Cass. Sez. III n. 27911 del 25 giugno 2019 (UP  4 apr 2019)
Pres. Lapalorcia Est. Di Nicola Ric. Scavone
Rifiuti.Proprietario dell’area e responsabilità per deposito incontrollato

Il proprietario di un’area su cui terzi depositino in modo incontrollato rifiuti, è penalmente responsabile dell’illecita condotta di questi ultimi in quanto tenuto a vigilare sull’osservanza da parte dei medesimi delle norme in materia ambientale


RITENUTO IN FATTO

1. Virgilio Mario Scavone ricorre per cassazione avverso la sentenza con la quale la Corte di appello di Milano ha confermato quella del tribunale che lo aveva condannato alla pena di mesi sette di arresto ed euro 3000 di ammenda per il reato di cui all’articolo 256, comma 1, lettere a) e b), del decreto legislativo 3 aprile 2006, n. 152, perché in Milano, in strada privata via San Romanello, su di un’area a lui in uso, effettuava un’attività di raccolta rifiuti pericolosi e non pericolosi, in assenza della prescritta autorizzazione, in particolare carcasse di veicoli, batterie ed olii di motori esausti derivanti dalla sua attività di autoriparazioni/carrozzeria. Accertato in Milano, il 13 marzo 2009.
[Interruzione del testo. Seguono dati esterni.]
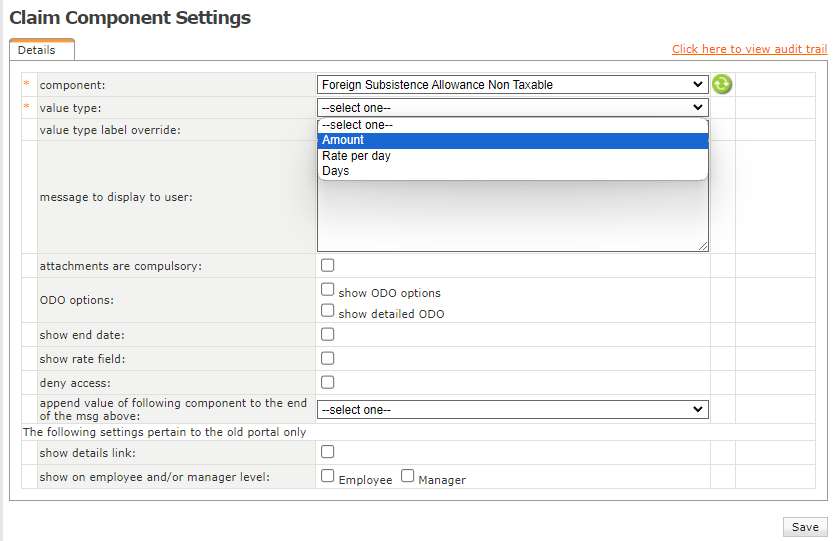Tick the attachments are compulsory checkbox
Image resolution: width=835 pixels, height=541 pixels.
328,266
2. Il ricorrente, per il tramite del suo difensore di fiducia, affida il ricorso a tre motivi, qui enunciati, ai sensi dell’articolo 173 delle disposizioni di attuazione al codice di procedura penale, nei limiti strettamente necessari per la motivazione.
2.1. Con il primo motivo eccepisce la prescrizione del reato, sostenendo che, a seguito della restituzione nel termine per impugnare la sentenza e a causa dell’erronea notificazione dell’estratto contumaciale, il reato, per il quale è intervenuta la condanna, si è nel frattempo prescritto.
2.2. Con il secondo motivo il ricorrente deduce l’inosservanza e l’erronea applicazione della legge penale per l’insussistenza dell’elemento oggettivo del reato di cui all’articolo 256, comma 1, del decreto legislativo n. 152 del 2006 in relazione all’articolo 40 capoverso del codice penale (articolo 606, comma 1, lettera b), del codice di procedura penale).
Sostiene che la Corte di appello è pervenuta alla conferma della sentenza di condanna di primo grado sulla base di un’erronea valutazione dei fatti e alla luce di una non corretta applicazione delle norme giuridiche penali in materia di rapporto di causalità per mancata attivazione nell’impedimento dell’evento del reato commesso da altri.
Ricorda che la Corte territoriale ha ritenuto di configurare la responsabilità penale del ricorrente sul rilievo che egli, quanto all’area ove insistevano i rifiuti, avesse stipulato un fittizio contratto di locazione in quanto, nella qualità di proprietario del terreno, aveva conservato una copia delle chiavi di accesso all’immobile e sul rilievo che ciò costituisse, in ogni caso, prova sufficiente della conoscenza da parte sua dell’attività illecita di discarica di rifiuti esercitata nell’area, implicando il possesso delle chiavi dell’immobile anche il mantenimento di un potere di accesso e controllo sull’area stessa, incompatibile con il totale passaggio della detenzione al locatario.
Obietta il ricorrente che un tale approdo si pone in aperto contrasto con l’evoluzione giurisprudenziale in materia, la quale nega l’esistenza di una posizione di garanzia del proprietario per l’impedimento di reati commessi da altri soggetti rispetto agli illeciti di abbandono e realizzazione o gestione di discarica senza autorizzazione, sottolineando che nella legislazione ambientale una siffatta posizione di garanzia è rinvenibile unicamente a carico del produttore e/o detentore dei rifiuti.
Inoltre, sarebbe stata violata anche la disposizione di cui all’articolo 110 del codice penale in tema di concorso di persone, poiché il ricorrente sarebbe stato inspiegabilmente l’unico soggetto chiamato a rispondere del reato contestato, sulla base di una condotta omissiva (che come tale prevede quindi l’attivazione di un soggetto nei confronti dell’inerzia altrui), senza che sia stato contestato alcun concorso di persone nel reato.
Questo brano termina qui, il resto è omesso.